Seeing we are all going on the record, I would like to go on the
record and say I do not like it as a model for the future of taxonomy.
It is not that it is not good at what it does and what it is for. It
is most excellent at its job. The problem for me is that its job is
>From my perspective, Genbank is not 'the stuff'. It is an index, very
rich in metadata, to 'the stuff''. And I really hope that someone is
looking after 'the stuff' so we can rebuild the index when it
collapses, erodes or otherwise succumbs to the ravages of time. What
is 'the stuff' of genbank? Not my field so really haven't a clue, but
I would venture to suggest, whatever is required to defend the
sequences would be a good start.
I see Genbank as the equivalent of a library catalogue. It tells you
what is available and useful things about it. I don't care that a
library catalogue came from a card index and the cards have been
pulped. The books and articles are 'the stuff' and they can be
updated, recatalogued if necessary and converted to different forms.
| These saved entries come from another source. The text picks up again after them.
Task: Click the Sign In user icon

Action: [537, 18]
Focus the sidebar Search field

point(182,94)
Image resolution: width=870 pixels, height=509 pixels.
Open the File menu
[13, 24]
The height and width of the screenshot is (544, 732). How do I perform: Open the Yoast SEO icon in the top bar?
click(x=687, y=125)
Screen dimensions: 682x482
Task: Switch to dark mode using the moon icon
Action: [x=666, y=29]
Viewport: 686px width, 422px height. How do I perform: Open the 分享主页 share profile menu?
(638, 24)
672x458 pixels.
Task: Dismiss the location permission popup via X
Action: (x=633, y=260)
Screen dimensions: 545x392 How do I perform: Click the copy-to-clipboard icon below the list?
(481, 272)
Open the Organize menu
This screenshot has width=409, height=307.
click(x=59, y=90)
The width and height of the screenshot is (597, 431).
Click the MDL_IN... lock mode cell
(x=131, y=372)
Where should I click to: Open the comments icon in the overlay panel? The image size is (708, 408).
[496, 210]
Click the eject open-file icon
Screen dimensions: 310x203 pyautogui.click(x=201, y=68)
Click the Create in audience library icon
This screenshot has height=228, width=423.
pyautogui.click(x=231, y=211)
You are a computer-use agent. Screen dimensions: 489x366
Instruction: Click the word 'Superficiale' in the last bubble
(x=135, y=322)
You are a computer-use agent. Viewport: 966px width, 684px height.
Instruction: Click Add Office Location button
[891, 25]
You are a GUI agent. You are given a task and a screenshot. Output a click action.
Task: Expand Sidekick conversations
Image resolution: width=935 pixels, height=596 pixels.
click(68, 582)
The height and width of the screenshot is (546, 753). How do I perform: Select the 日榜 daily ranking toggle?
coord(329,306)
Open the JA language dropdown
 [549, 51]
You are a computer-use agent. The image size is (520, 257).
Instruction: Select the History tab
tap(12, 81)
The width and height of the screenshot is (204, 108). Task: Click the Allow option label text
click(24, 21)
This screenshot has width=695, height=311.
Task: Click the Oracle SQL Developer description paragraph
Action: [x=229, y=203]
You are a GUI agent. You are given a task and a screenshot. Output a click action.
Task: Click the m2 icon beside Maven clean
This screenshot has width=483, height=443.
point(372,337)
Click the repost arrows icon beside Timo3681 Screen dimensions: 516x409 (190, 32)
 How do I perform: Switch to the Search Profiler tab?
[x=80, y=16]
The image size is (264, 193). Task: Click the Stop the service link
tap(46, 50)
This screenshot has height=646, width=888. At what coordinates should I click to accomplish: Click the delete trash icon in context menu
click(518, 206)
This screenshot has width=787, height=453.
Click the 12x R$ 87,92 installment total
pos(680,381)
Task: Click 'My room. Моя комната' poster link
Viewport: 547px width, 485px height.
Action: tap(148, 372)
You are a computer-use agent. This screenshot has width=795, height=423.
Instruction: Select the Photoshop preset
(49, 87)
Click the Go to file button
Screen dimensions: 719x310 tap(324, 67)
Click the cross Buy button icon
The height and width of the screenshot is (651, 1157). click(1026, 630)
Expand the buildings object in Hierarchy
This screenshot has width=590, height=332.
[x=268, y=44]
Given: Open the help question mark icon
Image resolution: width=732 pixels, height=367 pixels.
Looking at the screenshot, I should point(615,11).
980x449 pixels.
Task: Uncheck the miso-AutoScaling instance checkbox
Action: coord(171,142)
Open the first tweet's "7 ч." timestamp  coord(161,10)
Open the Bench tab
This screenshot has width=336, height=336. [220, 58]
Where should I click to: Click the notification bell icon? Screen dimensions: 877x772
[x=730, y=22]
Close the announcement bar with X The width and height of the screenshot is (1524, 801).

And I hopewe can all agree that 'the stuff' is technology independent
and with a bit of care will be around for millenia. There is no faith
involved with this - it has happened.
With the Genbank model there is a lot of faith involved and a lot of
'trust us'. Well, I don't do faith and I don't do trust all that well
'The stuff' of taxonomy has got to be the specimens (especially the
types) and the literature (especially the protologues). Both need
indices, semantically rich ones, but I would be really uncomfortable
if the ONLY place you could find either was in a database. Because one
day, you won't be able to find it.
The comparison with money in the bank or under the bed is not a good
one either. After a while the origin of your wealth ceases to be
important and even the taxman loses interest in it, so we are now
quite happy with electronic banking records. The taxonomist on the
other hand NEVER loses interest in the origin of a name. That act is
far too important to us. To make it not so would require some REAL
revision to the codes... :)
Jim Croft ~ jim.croft at gmail.com ~ +61-2-62509499 ~
'A civilized society is one which tolerates eccentricity to the point
of doubtful sanity.'
- Robert Frost, poet (1874-1963)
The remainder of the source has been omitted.